Judging by Game 1, expect a steady diet of defense in South Beach, and Big D


At last, we can finally have that celebration — oh, not quite yet?

Amid repeated replays of LeBron James’ announcement he was “taking my talents” to you-know-where, and his prediction at the welcome in Miami that the Heat would win “not one, not two, not three, not four, not five, not six, not seven but eight titles,” the actual NBA Finals started on a subdued note Tuesday night as the Heat beat the Dallas Mavericks, 92-84, to take a 1-0 lead.

On the other hand, you have to start somewhere.

As James said afterward, “D-Wade congratulated me after the game for my first Finals victory.”


Dwyane Wade, of course, won a title in 2006.

James made the Finals in 2007 against San Antonio but his Cavaliers didn’t win any of those.

Even Commissioner David Stern threw in a zinger before the game, saying of upcoming labor talks:

“I hope the owners and players bring their negotiating talents to South Beach.”

If the game, which turned into the usual defensive struggle, didn’t live up to the bombast, what could?

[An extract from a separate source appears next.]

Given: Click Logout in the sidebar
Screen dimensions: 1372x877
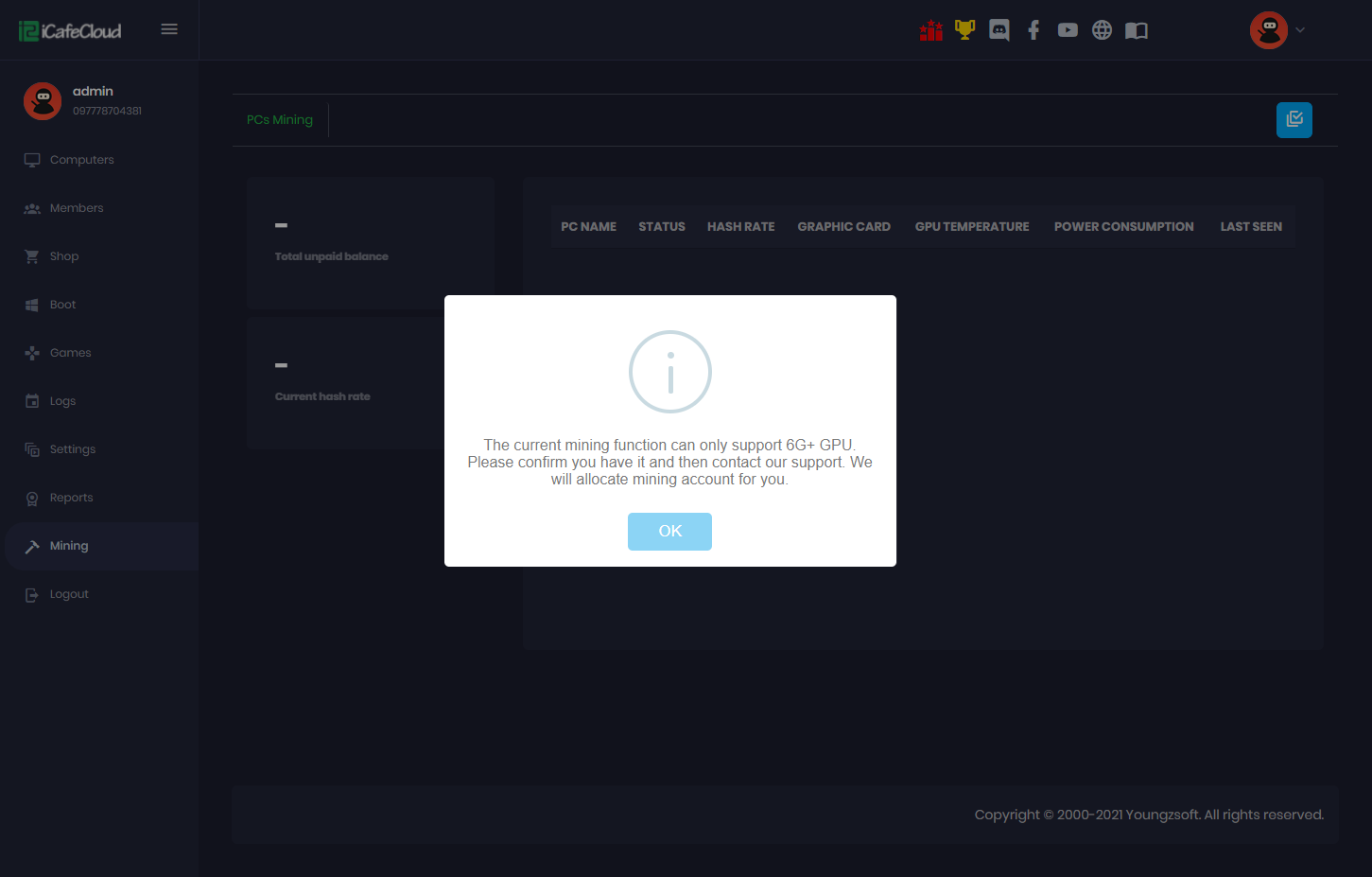Looking at the screenshot, I should [x=69, y=594].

As both teams have all postseason, the Mavericks and Heat brought their defensive talents to South Beach, and they’re expected to take them to Big D, too.

The Heat shot 39% and it was the hot team, with Dallas at 37%

“Defense, I think we were pretty solid at times,” said the Mavericks’ Shawn Marion. “It wasn’t good enough to win the game.”

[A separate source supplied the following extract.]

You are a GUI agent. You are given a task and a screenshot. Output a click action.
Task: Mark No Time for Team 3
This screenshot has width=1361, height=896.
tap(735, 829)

So, after holding the Heat to 92 points and 39% from the floor, the Mavericks have to turn it up on D?

Miami Coach Erik Spoelstra called the Eastern finals “an absolute bloodbath,” making this, what?

A chess match?

Watching paint dry, even if there are superstars doing the painting?

“Shots are going to be hard to come by,” Dallas Coach Rick Carlisle said. “Both teams are really locked in and making a strong defensive effort.

“Our Portland series [in the first round], the first team to 80 was winning those games. This is nothing new to us. The Lakers are not a real fast-tempo team.”

Indeed, despite the uptick in scoring in recent seasons, the defense has caught up with the offense among elite teams, suggesting a need for rule changes.

How about changing the charge-block interpretation, giving ties to the offensive player?

Of course, fans of flops may prefer it as it is.

In the truly radical category, how about going to college rules on contact — like there can’t be any?

That way the game would be basketball, not a combination of hoop, rugby and rough tough football.

Not that any of this figures to come into play in this series, or decade.

Not that anyone can usually keep James away from the hoop, not even the Bulls, who didn’t let Miami score 100 in regulation in the Eastern finals.

Tuesday the Mavericks held James to 16 shots, and only three makes in the lane all night.

James settled for making nine of the 16, and four of his five three-pointers, finishing with 24 points.

With Wade in another of his slow first halves (three for 10, seven points), the Mavericks led, 44-43, at the half and pushed it to 51-43 early in the third quarter.

At that point, shots started getting really hard to come by for Dallas.

Of course, for James, if shots are hard to come by, he just makes harder ones, like the three he buried over Marion a stride beyond the arc at the end of the third quarter, putting Miami up, 65-61.

The Mavericks chased the Heat all fourth quarter but never caught up.

With Wade on another of his second-half comebacks (six for nine, 15 points), the Heat finally broke it open.

It’s just one game, so for those who like some scoring with their basketball, there’s always hope, or old videos.